*** Opening of Input data ***
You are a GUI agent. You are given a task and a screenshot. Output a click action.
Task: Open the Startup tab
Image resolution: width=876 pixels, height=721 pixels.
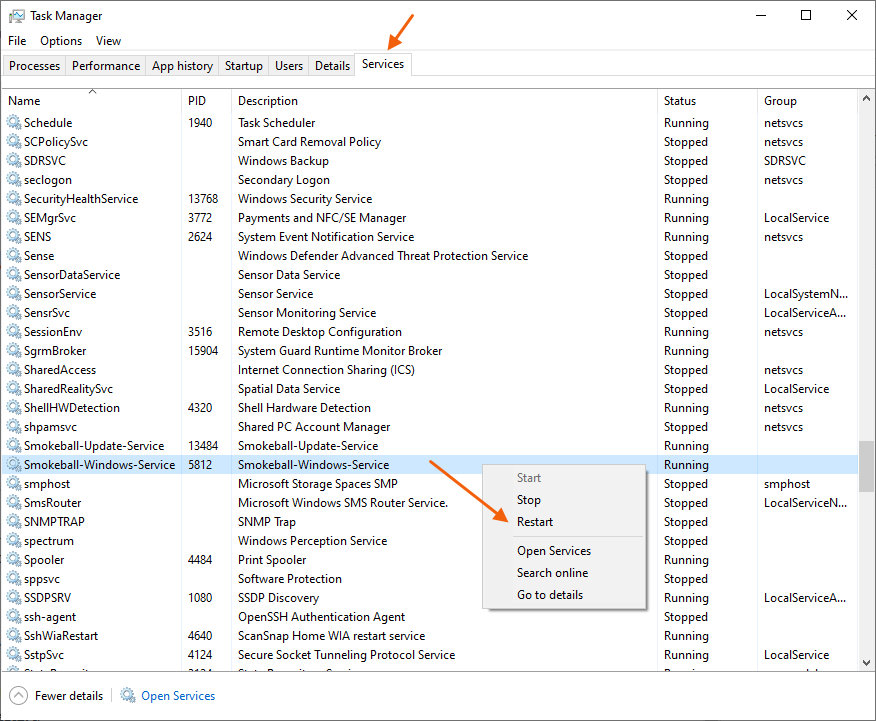pyautogui.click(x=244, y=66)
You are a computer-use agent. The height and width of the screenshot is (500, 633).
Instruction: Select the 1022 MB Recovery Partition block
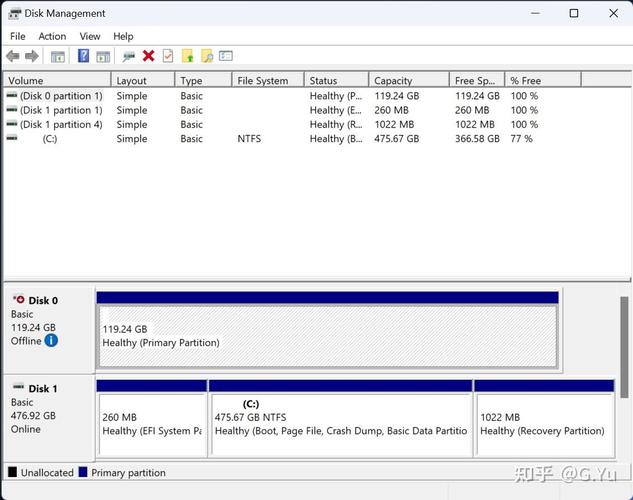(x=543, y=423)
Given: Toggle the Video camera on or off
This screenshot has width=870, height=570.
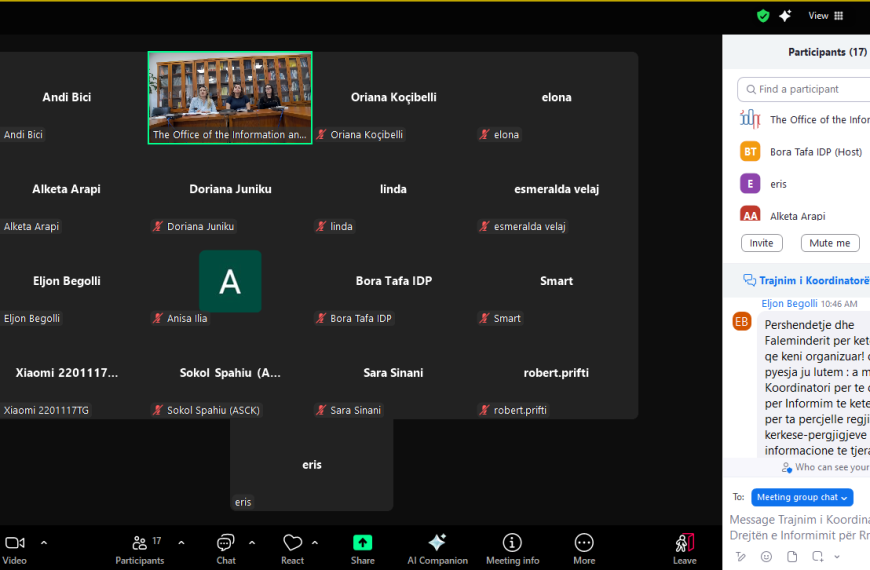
*** Close of Input data ***
▸ **Your objective**
Take the records above from their first line through the line with "Given: Toggle the Video camera on or off" and set those lines down word for word, minus the pictures.

▸ **Exercise response**
You are a GUI agent. You are given a task and a screenshot. Output a click action.
Task: Open the Startup tab
Image resolution: width=876 pixels, height=721 pixels.
pyautogui.click(x=244, y=66)
You are a computer-use agent. The height and width of the screenshot is (500, 633).
Instruction: Select the 1022 MB Recovery Partition block
(x=543, y=423)
Given: Toggle the Video camera on or off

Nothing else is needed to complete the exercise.